Matlala faces attempted murder charges and was previously awarded a R360-million contract linked to police health services that has since been terminated.

As for Molefe, he is an accused in a case involving the 2022 murder of Oupa Sefoka, better known as DJ Sumbody, in Gauteng.

Mkhwanazi has suggested that the murder may link to the 2021 theft of R200-million from the Hawks offices in Port Shepstone, KwaZulu-Natal.

Cartel communications, optics

Outside of the Madlanga Commission and the parliamentary ad hoc committee, unofficial questions have been doing the rounds about who the true topmost Big Five cartel traffickers are.

This is a grey area because only Matlala and Molefe have been publicly accused of being part of it.

We do not know yet who the other three suspected key members are.

Global drug cartels generally run slick operations, given the cutthroat operations they carry out. Traffickers do not necessarily use ordinary cellphones and common apps to communicate with each other because this would leave a trail of rather easy-to-obtain information connecting them to narco crimes.

Daily Maverick has reported how crooks worldwide (and apparently some suspects in South Africa) once used devices from a communications encryption company called Anom.

In that case, though, the US Federal Bureau of Investigation had been secretly operating Anom, giving the bureau access to the inner workings of drug cartels.

Criminals have been known to use other tailored encrypted communication platforms to prevent law enforcers from learning what they are up to.

But in the whole Mkhwanazi accusation scandal, it has emerged that evidence in it involves WhatsApp messages.

The messages include ones that were sent to, and from, “Cat” Matlala. This means that Matlala, an alleged Big Five cartel member, was apparently confident enough to use WhatsApp instead of a special encryption service to discuss issues connecting him to alleged dubious dealings.

Matlala, in the run-up to his arrest this year, clearly lived a lavish lifestyle. A News24 article by journalist Jeff Wicks even said that Matlala and his family “lived in the lap of luxury, splurging on mansion rentals, a R9-million Rolls-Royce Wraith, cosmetic surgery and fashion”.

When looking into organised crime, it often emerges that top-tier crooks exercise discretion and tend to hide their wealth.

If Matlala is found guilty of criminality, it would suggest that before his arrest he was confident enough to show his wealth and to communicate with associates via WhatsApp, perhaps because he felt his connections, whoever they may be, would protect him.

That, of course, while feeding into the theory about who the true crooks heading the Big Five may be, is a mere hypothesis.

Past meets present

Back to states of capture.

We do not yet know who is telling the outright truth in the whole Mkhwanazi accusations and counter-accusations scandal. What we do know is that not everyone is telling the truth, and in between all this there are claims of smear campaigns being conducted.

Character assassins and their proxies can now use social media to disseminate whatever disinformation they want, meaning they can employ Stratcom-like strategies on steroids.

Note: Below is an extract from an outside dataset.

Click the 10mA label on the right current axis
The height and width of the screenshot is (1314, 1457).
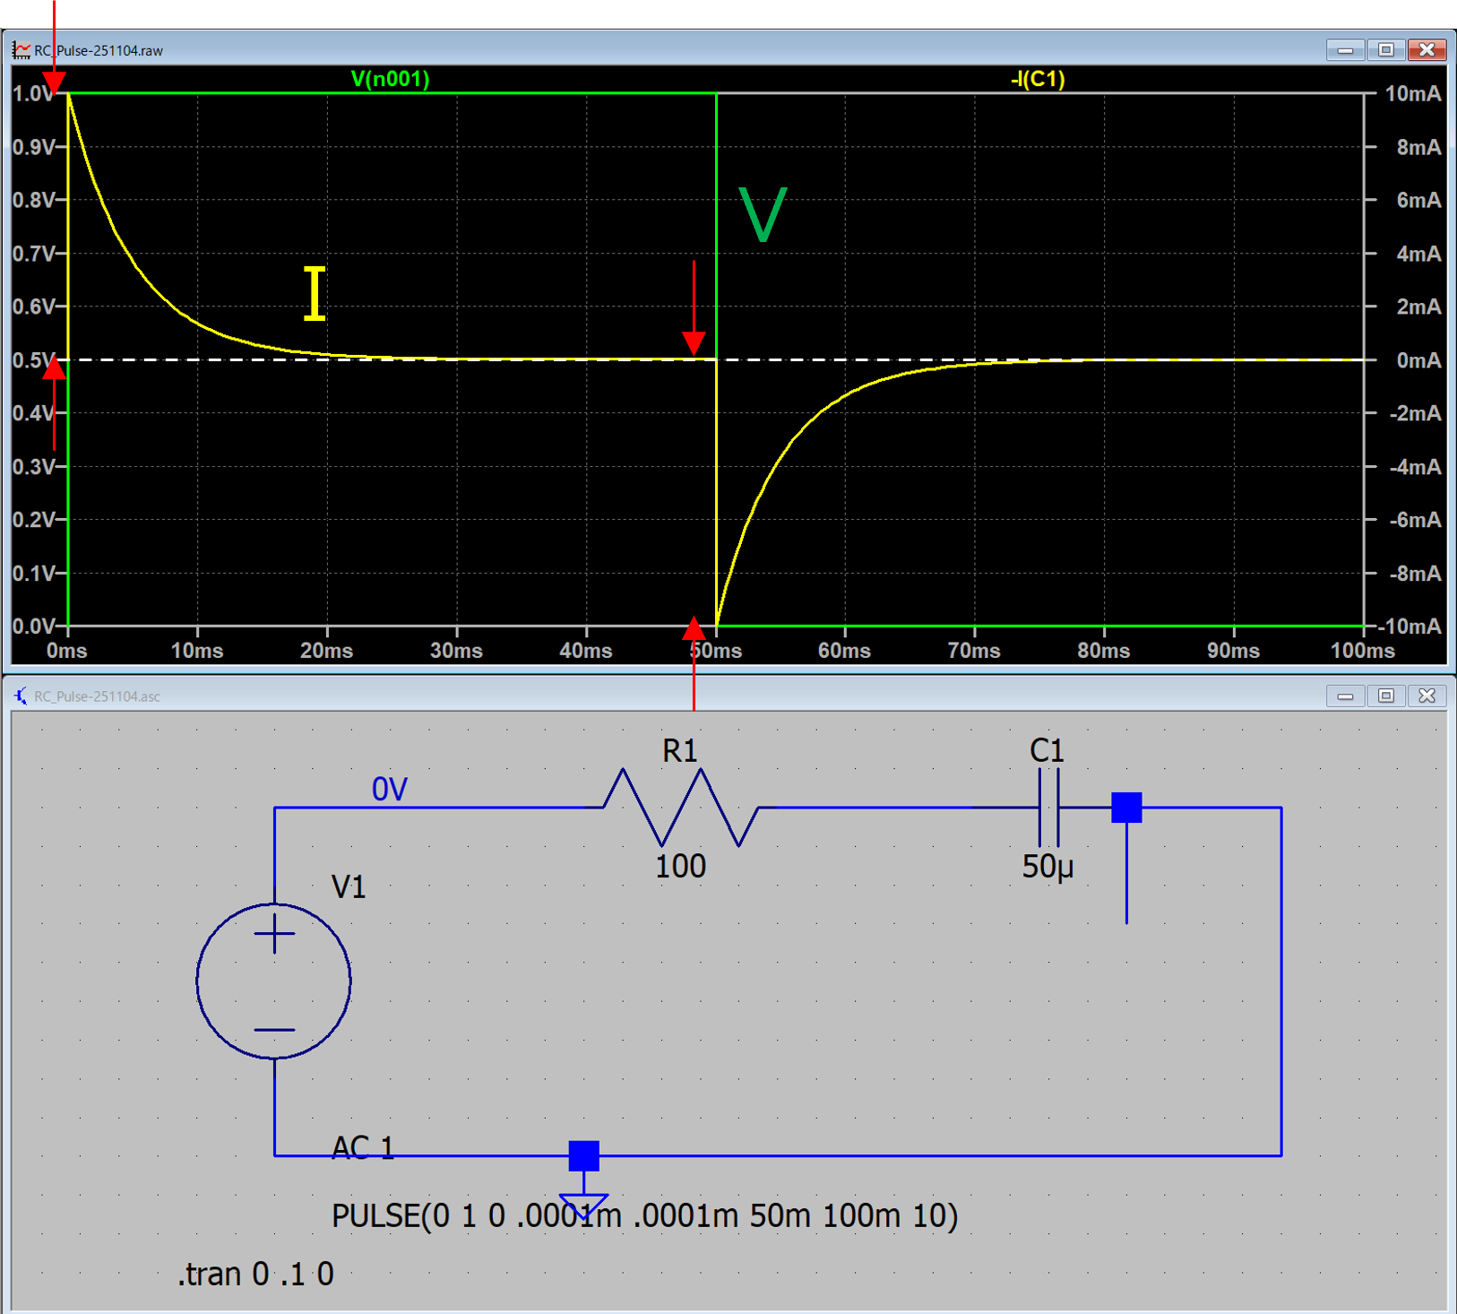(1412, 94)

South Africa is therefore on exceptionally dangerous ground.

Duplicitous local and international intelligence agents, and all sorts of thugs, thrive in this kind of environment. They sniff out and exploit law enforcement weaknesses.

During the Madlanga Commission and Parliament’s ad hoc committee, crime across the country (that is producing unquantifiable trauma) has been referenced several times.

But more focus is on the deep distrust and accusations of criminality in the police service itself — where the focus has been for decades.

A situation that we now know points to state capture. — Daily Maverick.

Dolley is a South African Journalist and author of four non-fiction books published: Man Alone: Mandela’s Top Cop, Clash of the Cartels, To the Wolves and The Enforcers.